DOCUMENT PASSAGE
==*==
Breakerspace illuminates the mysteries of materials

Days before the opening of the Breakerspace, a new laboratory and lounge at MIT, actor and rapper Jaden Smith tried out the facility’s capabilities, putting his bracelet under a digital optical microscope. On the screen in front of him was a 3D rendering of woven threads, each strand made up of smaller strands, with specks of matter dotting the surface.

“His eyes just lit up,” says Professor Jeffrey Grossman, the Morton and Claire Goulder and Family Professor in Environmental Systems in the Department of Materials Science and Engineering (DMSE). Smith used a mouse-operated control to home in on the strands, magnifying them 8,000 times. Grossman recalls, “In four minutes, Jaden said, ‘That could be my next album cover.’”

Grossman and Smith have stayed in touch since 2017, when the then-19-year-old star toured campus and sat in on class 3.091 (Introduction to Solid-State Chemistry), which Grossman was teaching at the time. When Smith called in October to say he would be in Cambridge, Grossman invited him to test drive the Breakerspace, which he describes as a hand-on materials exploration space for all undergraduates, regardless of major.

“Curiosity of what the world is made of transcends all disciplines,” Grossman says. “Jaden’s not a material scientist, but he got inspired. And there’s a lot of potential for the space to do that for our students, across disciplines.”

The Breakerspace, equipped with microscopes and other instruments for exploring the composition, structure, and behavior of materials, is the “crown jewel” of DMSE’s strategic vision, Grossman says. The aim is to highlight materials science and engineering — an interdisciplinary field that incorporates chemistry, physics, and engineering principles to understand the materials that make up the world — and articulate its impact.

“Our discipline is about unraveling the mysteries of materials at the atomic level and then using that knowledge to tackle some of the world’s most pressing challenges — in energy, manufacturing, computing, health care, and more,” says Grossman, who until August was DMSE’s department head. “The Breakerspace is all about sharing that excitement and exploration.”

Breaking in the Breakerspace

The facility, under construction over the summer months, opened to the public on Nov. 8, dubbed Breakerday. In the three-hour opening event, nearly 300 people passed through the doors of 8-102, a glass-enclosed space on the Infinite Corridor, one of MIT’s busiest thoroughfares, as DMSE faculty, lecturers, and students gave demos of their capabilities.

A giant image on the wall projected from the digital optical microscope skimmed over the shaft and barbs of a feather. A scanning electron microscope (SEM), which scans a beam of electrons over an object, zoomed in on the Boston landscape etched into someone’s “Brass Rat,” the MIT class ring. And a tensile test machine, used to test the strength of materials, very slowly pulled apart a metal bar. A half-circle of students watched the machine in silence for a long stretch before a loud pop startled the group. DMSE technical instructor Shaymus Hudson, leading the demo, succinctly explained how testing materials helps engineers better understand and optimize them.

“If you can spot where the metal failed and understand why, you can make it not fail,” Hudson said.

In the lounge-half of the facility, people queued up for espressos and Americanos brewed from a café-quality Italian coffee machine.
==*==
RAW RECORDS
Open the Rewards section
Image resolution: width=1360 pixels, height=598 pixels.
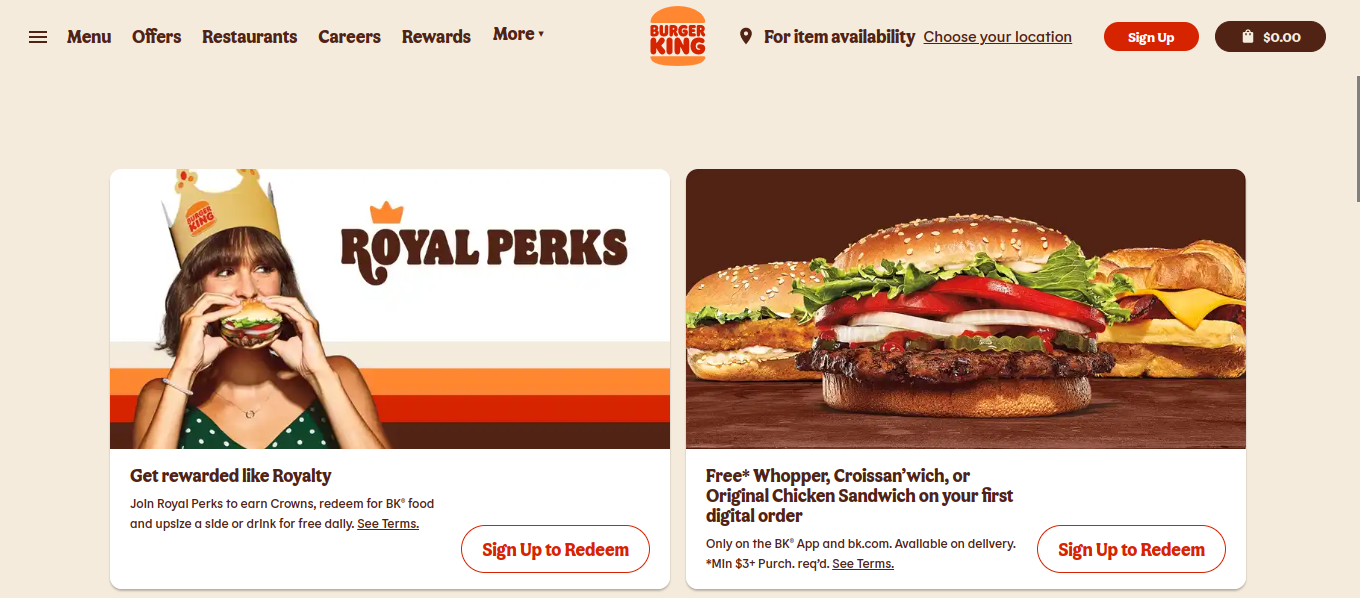point(436,37)

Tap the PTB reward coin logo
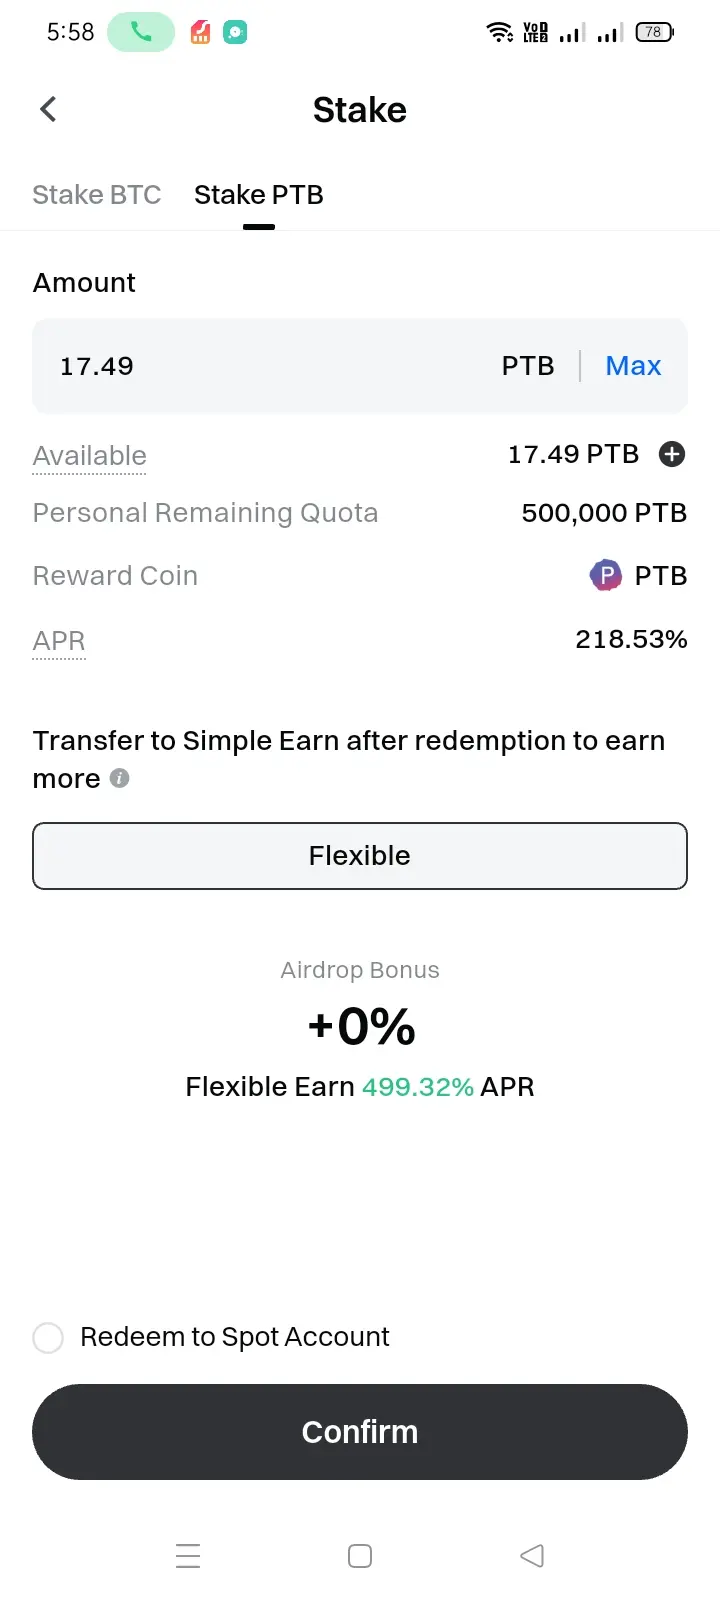pyautogui.click(x=605, y=575)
==*==
WORK TO BE COMPLETED
Reproduce the Breakerspace article starting with "The facility, under" and going on through "of their capabilities.", substituting "Launch Day" for "Breakerday".

FINAL RESULT
The facility, under construction over the summer months, opened to the public on Nov. 8, dubbed Launch Day. In the three-hour opening event, nearly 300 people passed through the doors of 8-102, a glass-enclosed space on the Infinite Corridor, one of MIT’s busiest thoroughfares, as DMSE faculty, lecturers, and students gave demos of their capabilities.